===== Information supplied =====
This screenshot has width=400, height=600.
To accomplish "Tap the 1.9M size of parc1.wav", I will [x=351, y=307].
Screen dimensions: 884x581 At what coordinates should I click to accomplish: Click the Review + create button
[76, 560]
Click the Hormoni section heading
=====
===== Information supplied =====
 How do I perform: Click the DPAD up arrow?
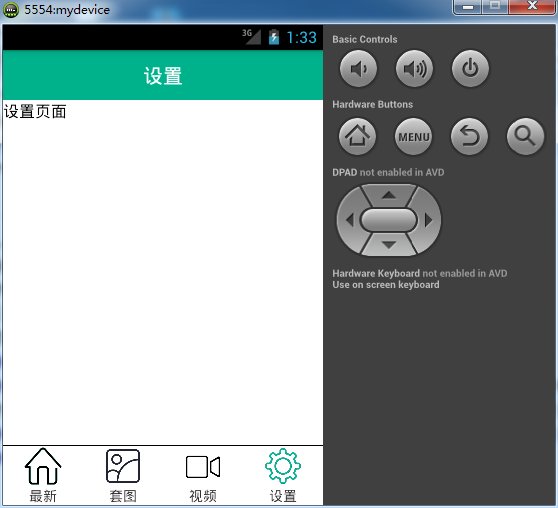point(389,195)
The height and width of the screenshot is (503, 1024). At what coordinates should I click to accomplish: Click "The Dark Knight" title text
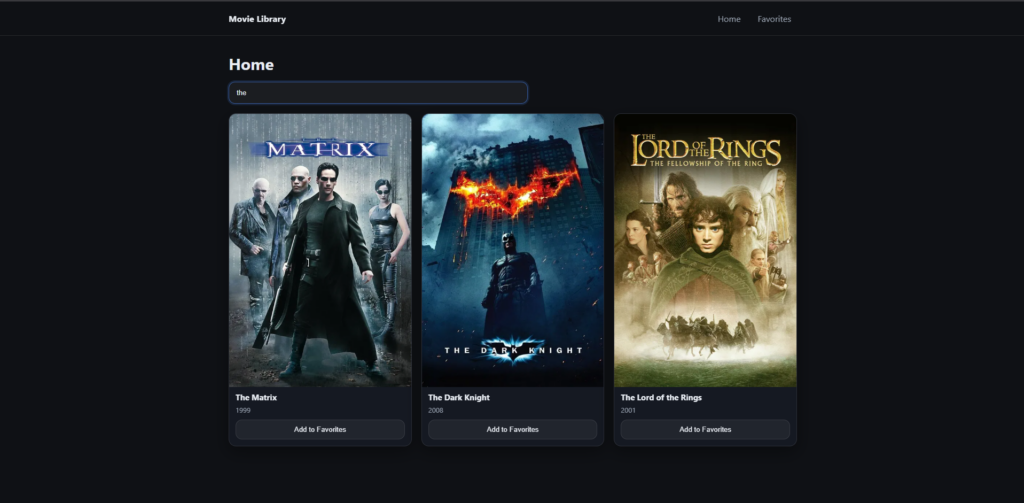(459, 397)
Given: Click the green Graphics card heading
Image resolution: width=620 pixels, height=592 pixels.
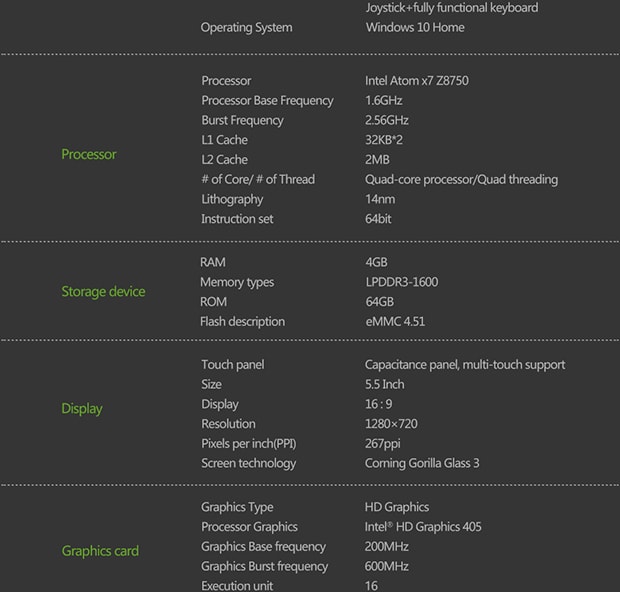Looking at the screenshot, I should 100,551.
=====
Retype, exactly and in full, the lines above from the one containing "This screenshot has width=400, height=600." through the one containing "Click the Hormoni section heading".

This screenshot has width=400, height=600.
To accomplish "Tap the 1.9M size of parc1.wav", I will [x=351, y=307].
Screen dimensions: 884x581 At what coordinates should I click to accomplish: Click the Review + create button
[76, 560]
Click the Hormoni section heading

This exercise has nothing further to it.